1. Using the wrong real estate agent.

Look for someone who does real estate full time, knows local inventory and is tech savvy. Real estate, especially that in Honolulu, moves very quickly because of the lack of inventory. Because of this, you’ll want a real estate agent that is quick to answer texts, calls and emails and knows how to use technology to get your offer in right away.

 

 2Shopping before getting approved.

Find out how much mortgage you qualify for and get an approval letter from your lender. You don’t want to be looking at homes to later find out you can’t afford them. Most real estate agents now will be hesitant to show clients homes if they haven’t yet been approved because of this.

 

 3. Maxing out your spending power.

It’s a wise decision to be a little conservative when it comes to purchasing a home. Homeowners have expenses such as property taxes, condo fees and maintenance that renters looking to buy fail to take into consideration.

 

 4. Skipping the inspection.

You’re spending hundreds of thousands of dollars. You should know exactly what you are buying. Many lenders require the inspection before they approve the loan.

 

 5Overdoing contingencies.

Putting too many inspection-related contingencies can scare off the seller.
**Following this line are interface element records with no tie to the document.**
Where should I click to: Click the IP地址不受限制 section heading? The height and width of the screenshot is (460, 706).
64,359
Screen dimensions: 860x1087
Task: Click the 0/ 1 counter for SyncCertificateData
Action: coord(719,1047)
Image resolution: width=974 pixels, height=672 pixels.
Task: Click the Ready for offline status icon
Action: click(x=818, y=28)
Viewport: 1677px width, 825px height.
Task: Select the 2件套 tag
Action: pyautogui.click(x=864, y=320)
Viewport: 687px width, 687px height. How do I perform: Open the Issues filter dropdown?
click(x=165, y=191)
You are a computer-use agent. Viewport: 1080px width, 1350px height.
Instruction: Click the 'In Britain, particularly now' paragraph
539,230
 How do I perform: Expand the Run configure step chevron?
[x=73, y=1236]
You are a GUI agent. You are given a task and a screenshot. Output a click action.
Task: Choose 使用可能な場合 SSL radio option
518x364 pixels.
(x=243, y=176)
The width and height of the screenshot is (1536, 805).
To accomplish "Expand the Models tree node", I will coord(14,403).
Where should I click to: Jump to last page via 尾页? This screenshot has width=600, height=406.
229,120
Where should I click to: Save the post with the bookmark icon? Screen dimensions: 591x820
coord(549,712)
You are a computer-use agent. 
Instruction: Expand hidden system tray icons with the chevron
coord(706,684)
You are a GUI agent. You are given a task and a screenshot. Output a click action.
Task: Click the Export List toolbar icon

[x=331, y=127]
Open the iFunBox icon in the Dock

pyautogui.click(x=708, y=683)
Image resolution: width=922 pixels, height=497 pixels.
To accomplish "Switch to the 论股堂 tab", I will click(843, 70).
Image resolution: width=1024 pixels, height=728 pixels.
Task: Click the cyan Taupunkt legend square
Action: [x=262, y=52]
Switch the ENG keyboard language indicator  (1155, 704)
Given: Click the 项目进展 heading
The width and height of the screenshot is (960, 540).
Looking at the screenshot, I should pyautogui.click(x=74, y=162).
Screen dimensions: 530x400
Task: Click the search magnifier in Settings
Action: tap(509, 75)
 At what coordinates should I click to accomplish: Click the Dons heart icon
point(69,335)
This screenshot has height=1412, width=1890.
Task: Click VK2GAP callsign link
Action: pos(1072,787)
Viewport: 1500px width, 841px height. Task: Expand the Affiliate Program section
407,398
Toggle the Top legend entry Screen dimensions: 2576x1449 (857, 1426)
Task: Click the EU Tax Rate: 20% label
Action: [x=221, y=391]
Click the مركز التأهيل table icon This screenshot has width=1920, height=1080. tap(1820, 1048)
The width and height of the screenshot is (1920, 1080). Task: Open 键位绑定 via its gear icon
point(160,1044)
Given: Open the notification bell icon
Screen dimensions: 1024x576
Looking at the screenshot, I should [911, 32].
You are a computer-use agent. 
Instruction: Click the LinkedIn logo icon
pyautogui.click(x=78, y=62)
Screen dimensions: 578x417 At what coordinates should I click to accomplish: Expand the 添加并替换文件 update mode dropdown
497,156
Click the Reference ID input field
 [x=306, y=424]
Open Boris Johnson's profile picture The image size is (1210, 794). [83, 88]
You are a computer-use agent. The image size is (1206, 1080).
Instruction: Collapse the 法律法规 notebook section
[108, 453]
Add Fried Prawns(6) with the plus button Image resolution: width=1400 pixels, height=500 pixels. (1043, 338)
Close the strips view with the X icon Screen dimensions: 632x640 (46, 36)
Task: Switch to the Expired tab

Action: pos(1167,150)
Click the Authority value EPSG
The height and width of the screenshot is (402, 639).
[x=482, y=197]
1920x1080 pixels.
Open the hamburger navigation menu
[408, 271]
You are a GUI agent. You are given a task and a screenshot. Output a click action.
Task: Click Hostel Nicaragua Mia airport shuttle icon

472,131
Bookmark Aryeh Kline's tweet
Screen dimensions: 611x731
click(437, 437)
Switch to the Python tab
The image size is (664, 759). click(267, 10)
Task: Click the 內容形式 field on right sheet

Talk to your agent before submitting the offer so you’ll feel confident your interests are protected.

 

6. Getting too attached to one property.

Throughout the home buying process, buyers should be able to fall in and out of love with properties. Just because you weren’t able to get the home you had your heart set on doesn’t mean there isn’t another one out there that will perfectly fit your needs and wants.

 

 7. Buying a home if you plan to move again soon.

You don’t want to buy property and automatically assume you’ll be able to rent it out or sell it when you leave. If you have to move soon after buying, you could be putting yourself in financial trouble, paying mortgage payments on a place you no longer live in.